La jueza había dejado el pequeño
despacho que tan bien conocía Márquez y ahora le recibía en una moderna
instalación, con amplios ventanales que daban al parque. Había cambiado el
viejo sofá por uno nuevo, blanco y funcional. Y mucho más incomodo. El viejo
comisario se movía incesantemente, buscando la mejor postura sin encontrarla.
En su mano tenía la carpeta con la información lograda por sus alumnos, pero
Benítez le había pedido que esperasen a Navarro para comenzar la reunión. No
podía dejar de mirarla, el tiempo había pasado para ambos, y la juez ya no era
la joven impetuosa que conociese años atrás. Se había asentado y ahora tenía
una de esas bellezas serenas que tan raramente se encontraban. Estaba tecleando
en el ordenador, como ausente, hasta que un leve toque en la puerta advirtió de
la llegada de Navarro. El inspector entró en la sala y saludó a su viejo
compañero antes de sentarse en una moderna silla de cuero.
-¿Qué es eso que has
descubierto?- dijo sin pausa.
-Han sido mis alumnos. Algo que,
en su momento, pasamos por alto –dijo Márquez, cohibido ante la presencia del
que fue su subordinado años atrás y que tanto prestigio había alcanzado tras
resolver varios casos-. La relación entre la Elena y el entierro de Pietro, el
mafioso.
-¿Qué relación pueden tener?-
preguntó la juez.
-Durante la investigación, no
pusimos en duda la relación de Pietro con la iglesia y la ciudad pero ¿por qué
se permitió su entierro en esa iglesia concreta? Dentro de la tradición de la
diócesis allí sólo podían recibir sepelio los deanes de la catedral, pues la
parroquia está adscrita a la catedral y no a la diócesis –sus interlocutores lo
miraron sin comprender-. Yo también me pierdo con los líos eclesiales, pero la
cuestión es que solo hay enterrados curas y un mafioso italiano. Pero, y esto
es más interesante aún, el Servicio Secreto vaticano vincula el asesinato del
mafioso a un secuaz del Cardenal Helmuth, que aquellos días, como recordaréis,
estaba en Cádiz. Y, según esos mismos informes secretos…

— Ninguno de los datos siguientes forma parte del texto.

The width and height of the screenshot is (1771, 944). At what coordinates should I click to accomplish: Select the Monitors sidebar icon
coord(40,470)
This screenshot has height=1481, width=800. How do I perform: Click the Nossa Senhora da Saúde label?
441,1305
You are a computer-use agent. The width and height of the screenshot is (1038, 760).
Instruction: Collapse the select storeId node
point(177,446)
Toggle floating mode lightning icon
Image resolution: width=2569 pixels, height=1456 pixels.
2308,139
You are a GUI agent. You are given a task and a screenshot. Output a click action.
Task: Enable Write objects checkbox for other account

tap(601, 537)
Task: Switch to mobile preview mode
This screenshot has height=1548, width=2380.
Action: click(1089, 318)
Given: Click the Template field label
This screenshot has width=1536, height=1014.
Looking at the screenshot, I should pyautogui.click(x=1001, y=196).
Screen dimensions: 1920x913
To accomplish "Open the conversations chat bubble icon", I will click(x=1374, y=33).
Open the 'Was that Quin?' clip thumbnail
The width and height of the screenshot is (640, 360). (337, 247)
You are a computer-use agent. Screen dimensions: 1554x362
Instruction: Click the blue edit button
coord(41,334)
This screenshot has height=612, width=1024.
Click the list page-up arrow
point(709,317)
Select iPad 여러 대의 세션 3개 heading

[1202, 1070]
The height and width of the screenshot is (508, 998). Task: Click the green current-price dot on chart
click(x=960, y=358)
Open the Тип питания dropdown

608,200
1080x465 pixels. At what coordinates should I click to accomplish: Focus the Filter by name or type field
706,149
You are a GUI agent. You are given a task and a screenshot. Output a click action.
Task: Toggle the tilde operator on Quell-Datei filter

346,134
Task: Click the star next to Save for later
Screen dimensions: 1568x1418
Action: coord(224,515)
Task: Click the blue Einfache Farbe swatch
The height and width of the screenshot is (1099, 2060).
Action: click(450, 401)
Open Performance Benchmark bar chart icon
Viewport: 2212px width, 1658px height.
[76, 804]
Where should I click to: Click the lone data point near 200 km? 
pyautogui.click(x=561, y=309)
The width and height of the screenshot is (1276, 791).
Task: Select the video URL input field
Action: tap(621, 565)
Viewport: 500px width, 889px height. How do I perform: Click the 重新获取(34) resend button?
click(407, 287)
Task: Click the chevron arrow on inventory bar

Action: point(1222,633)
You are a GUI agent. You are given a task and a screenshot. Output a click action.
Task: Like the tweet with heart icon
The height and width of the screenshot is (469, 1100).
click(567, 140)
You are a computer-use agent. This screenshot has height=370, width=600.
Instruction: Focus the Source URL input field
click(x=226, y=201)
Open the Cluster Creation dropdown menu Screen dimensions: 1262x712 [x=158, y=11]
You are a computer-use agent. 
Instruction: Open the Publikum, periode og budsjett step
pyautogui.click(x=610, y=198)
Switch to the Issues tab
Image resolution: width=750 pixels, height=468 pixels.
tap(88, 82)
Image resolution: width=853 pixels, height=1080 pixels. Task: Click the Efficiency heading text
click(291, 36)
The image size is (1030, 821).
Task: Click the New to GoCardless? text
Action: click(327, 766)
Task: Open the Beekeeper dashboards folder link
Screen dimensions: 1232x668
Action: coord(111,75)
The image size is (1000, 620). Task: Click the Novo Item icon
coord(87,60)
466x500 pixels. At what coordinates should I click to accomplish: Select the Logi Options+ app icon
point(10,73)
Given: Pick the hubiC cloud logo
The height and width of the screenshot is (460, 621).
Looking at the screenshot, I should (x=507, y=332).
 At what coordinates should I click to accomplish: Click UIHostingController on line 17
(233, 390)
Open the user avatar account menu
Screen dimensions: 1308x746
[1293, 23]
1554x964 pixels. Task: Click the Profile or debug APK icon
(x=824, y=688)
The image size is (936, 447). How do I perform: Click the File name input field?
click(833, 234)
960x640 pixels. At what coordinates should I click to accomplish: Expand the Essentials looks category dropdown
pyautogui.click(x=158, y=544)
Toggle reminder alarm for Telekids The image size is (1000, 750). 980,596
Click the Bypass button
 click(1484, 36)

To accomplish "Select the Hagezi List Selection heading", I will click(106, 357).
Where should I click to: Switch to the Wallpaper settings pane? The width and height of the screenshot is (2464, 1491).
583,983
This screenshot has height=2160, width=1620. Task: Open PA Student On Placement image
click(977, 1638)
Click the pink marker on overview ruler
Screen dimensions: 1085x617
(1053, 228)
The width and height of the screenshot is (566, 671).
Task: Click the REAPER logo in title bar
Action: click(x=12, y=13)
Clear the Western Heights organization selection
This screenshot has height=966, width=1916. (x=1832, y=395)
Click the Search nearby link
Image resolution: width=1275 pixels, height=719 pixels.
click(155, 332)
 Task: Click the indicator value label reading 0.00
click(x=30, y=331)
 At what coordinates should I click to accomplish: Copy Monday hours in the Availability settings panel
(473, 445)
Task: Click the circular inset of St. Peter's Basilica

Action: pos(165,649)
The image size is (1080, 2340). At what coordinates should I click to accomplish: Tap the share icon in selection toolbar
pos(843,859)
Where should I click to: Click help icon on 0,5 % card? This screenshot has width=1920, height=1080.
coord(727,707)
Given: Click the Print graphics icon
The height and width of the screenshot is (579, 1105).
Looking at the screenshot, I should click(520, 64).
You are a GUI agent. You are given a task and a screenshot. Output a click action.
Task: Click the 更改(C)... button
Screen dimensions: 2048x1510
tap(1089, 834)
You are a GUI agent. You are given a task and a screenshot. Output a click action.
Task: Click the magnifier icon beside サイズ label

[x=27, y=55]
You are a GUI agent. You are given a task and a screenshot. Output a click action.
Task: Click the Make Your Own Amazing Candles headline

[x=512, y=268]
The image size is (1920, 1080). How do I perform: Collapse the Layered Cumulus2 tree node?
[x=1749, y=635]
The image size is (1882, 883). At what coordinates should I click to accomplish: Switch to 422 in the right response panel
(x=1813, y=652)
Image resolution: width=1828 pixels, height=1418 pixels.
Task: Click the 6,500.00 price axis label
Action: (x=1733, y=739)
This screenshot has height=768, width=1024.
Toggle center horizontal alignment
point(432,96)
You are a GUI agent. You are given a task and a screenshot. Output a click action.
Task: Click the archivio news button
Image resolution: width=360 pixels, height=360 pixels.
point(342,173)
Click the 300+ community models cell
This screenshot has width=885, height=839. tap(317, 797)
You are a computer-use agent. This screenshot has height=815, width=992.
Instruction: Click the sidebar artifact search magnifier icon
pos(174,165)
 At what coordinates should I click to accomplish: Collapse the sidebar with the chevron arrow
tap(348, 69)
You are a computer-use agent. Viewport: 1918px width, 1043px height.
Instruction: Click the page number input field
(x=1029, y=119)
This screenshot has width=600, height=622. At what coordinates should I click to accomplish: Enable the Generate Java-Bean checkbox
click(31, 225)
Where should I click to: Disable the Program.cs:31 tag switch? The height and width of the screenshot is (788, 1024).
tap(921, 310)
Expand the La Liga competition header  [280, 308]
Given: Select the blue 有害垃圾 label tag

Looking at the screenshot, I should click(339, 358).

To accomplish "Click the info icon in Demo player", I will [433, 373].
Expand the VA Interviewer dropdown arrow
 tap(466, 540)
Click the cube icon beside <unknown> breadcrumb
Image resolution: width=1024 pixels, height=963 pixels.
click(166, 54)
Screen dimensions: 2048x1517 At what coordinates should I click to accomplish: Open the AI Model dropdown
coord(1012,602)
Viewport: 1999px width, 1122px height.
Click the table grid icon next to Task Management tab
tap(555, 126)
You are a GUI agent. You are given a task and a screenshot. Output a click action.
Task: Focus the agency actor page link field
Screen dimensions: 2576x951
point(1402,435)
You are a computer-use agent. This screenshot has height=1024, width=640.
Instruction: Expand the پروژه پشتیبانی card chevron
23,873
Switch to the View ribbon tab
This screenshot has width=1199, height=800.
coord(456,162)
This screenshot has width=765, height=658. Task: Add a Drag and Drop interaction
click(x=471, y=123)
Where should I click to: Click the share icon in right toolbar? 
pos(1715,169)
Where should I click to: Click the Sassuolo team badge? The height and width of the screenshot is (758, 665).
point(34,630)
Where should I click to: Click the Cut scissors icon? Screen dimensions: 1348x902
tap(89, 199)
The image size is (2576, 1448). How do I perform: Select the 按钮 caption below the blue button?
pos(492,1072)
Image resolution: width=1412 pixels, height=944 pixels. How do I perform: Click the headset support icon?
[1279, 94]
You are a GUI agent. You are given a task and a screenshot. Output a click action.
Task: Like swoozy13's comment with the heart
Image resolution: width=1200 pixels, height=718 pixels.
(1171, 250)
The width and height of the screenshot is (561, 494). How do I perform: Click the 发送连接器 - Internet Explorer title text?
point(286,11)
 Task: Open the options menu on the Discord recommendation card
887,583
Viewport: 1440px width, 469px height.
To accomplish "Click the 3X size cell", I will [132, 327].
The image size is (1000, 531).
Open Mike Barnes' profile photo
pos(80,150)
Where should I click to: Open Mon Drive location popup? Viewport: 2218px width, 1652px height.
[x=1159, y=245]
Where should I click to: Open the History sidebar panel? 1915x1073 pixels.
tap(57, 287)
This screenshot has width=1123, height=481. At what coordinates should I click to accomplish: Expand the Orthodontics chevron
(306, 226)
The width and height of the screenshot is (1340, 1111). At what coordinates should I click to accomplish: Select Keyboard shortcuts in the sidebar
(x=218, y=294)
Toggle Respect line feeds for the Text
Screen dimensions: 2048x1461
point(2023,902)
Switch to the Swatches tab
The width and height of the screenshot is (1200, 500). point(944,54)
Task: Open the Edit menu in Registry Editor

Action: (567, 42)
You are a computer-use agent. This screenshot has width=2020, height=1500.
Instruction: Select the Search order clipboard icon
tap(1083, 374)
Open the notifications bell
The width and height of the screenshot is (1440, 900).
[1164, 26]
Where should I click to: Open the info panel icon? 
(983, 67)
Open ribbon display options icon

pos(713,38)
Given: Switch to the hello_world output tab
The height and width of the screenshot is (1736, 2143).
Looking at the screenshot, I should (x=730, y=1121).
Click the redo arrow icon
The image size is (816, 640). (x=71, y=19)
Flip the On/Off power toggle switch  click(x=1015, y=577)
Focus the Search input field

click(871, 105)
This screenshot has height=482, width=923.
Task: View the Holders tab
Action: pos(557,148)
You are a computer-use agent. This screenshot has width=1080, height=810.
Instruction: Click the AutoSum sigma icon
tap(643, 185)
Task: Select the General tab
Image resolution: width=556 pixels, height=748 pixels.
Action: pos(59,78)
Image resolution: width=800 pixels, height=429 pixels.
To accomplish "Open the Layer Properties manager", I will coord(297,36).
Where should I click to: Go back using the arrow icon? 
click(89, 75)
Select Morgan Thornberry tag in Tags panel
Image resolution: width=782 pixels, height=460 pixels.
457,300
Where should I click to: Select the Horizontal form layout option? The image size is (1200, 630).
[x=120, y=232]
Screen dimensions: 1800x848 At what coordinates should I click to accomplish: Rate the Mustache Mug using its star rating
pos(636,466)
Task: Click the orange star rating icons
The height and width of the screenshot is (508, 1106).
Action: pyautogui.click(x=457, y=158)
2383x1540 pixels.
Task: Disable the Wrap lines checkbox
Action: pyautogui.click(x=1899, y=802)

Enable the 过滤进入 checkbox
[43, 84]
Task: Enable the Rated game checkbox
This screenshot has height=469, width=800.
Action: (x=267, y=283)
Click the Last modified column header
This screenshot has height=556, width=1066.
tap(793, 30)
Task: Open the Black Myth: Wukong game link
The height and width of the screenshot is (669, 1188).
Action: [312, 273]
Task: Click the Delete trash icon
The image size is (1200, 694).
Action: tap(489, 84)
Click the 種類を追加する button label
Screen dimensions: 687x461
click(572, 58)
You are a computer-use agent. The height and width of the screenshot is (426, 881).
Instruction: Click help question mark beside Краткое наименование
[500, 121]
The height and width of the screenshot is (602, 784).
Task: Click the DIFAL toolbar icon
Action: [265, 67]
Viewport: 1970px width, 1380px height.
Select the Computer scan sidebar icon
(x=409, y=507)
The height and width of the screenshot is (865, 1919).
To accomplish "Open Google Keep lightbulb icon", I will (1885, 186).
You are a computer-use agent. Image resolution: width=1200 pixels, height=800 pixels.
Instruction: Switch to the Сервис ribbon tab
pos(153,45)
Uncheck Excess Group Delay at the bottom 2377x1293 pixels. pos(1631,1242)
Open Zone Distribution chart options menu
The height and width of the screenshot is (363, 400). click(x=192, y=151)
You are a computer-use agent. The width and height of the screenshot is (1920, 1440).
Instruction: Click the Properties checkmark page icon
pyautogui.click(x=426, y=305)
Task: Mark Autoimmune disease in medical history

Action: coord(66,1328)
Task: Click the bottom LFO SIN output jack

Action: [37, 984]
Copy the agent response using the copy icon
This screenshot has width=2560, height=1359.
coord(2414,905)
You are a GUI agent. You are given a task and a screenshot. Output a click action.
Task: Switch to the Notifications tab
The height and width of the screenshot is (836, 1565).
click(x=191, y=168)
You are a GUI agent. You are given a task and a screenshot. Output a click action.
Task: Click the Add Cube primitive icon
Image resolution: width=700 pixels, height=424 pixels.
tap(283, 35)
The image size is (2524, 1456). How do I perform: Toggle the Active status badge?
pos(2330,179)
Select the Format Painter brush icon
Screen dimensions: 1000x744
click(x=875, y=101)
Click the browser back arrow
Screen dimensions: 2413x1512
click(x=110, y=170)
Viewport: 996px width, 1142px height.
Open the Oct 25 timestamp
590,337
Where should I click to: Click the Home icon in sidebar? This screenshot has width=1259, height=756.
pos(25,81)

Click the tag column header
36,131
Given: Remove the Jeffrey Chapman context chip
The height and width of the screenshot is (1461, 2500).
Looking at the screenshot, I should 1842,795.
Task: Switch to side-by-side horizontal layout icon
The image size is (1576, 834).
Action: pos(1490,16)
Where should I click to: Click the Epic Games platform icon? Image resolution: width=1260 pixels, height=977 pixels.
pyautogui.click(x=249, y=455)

-¿De dónde los has sacado?- le
interrumpió la jueza.
-Han aparecido en una web
alemana, vinculada a wikileaks, ya sabe: secretos de estado al descubierto por
piratas informáticos.
-Según esos mismo informes –era Navarro
el que continuaba con total seriedad- el cuerpo de Elena y el de Piero
comparten sepulcro ¿me equivoco?
-No, así es –respondió Márquez-.
Es por eso que quería tener esta reunión. Benítez –siempre la llamó por su
apellido- usted puede dar la orden de apertura de la tumba.
-¿Y si no está? No es tan fácil,
no nos vale con una nota en una web extranjera. Tenemos que tener algo más.
Mucho más importante.
-Realmente lo tenemos –dijo Navarro
sacando un DVD y acercándose a la televisión- ¿puedo? Preguntó mientras
encendía el aparato –Esto se emitió hace tres noches en un canal autonómico,
pero está repitiéndose en internet a una velocidad increíble y ya supera los
dos millones de visitas. Ayer recibimos una llamada de Jaime, el padre de la
niña, pidiendo que investigáramos que se esconde tras la entrevista. Y ahora
esto. Aunque solo sea por la alarma social deberíamos abrir el caso.
La pantalla parpadeó antes de
encenderse y mostrar un programa de testimonio. En el plató, tras un biombo y
con la voz distorsionada se escondía un supuesto enterrador. Comenzó a hablar
con voz temblorosa, guardaba un terrible secreto: había enterrado el cuerpo de
una niña desparecida muchos años atrás, y lo había hecho en una pequeña
iglesia, coincidiendo con el entierro de un mafioso. Estaba enfermo, y no era
capaz de soportar la culpa que pesaba sobre sus hombros. Llorando pidió perdón
a la familia de la niña que, quizá, aun guardase esperanza de encontrarla con
vida.
La juez Benítez llamó afirmó con
la cabeza y sin mediar palabra, comenzó a preparar la orden. El caso estaba
reabierto y ahora sería Navarro quién estuviera al frente, pero Márquez y su
equipo de estudiantes de criminología recibirían el trato de asesores.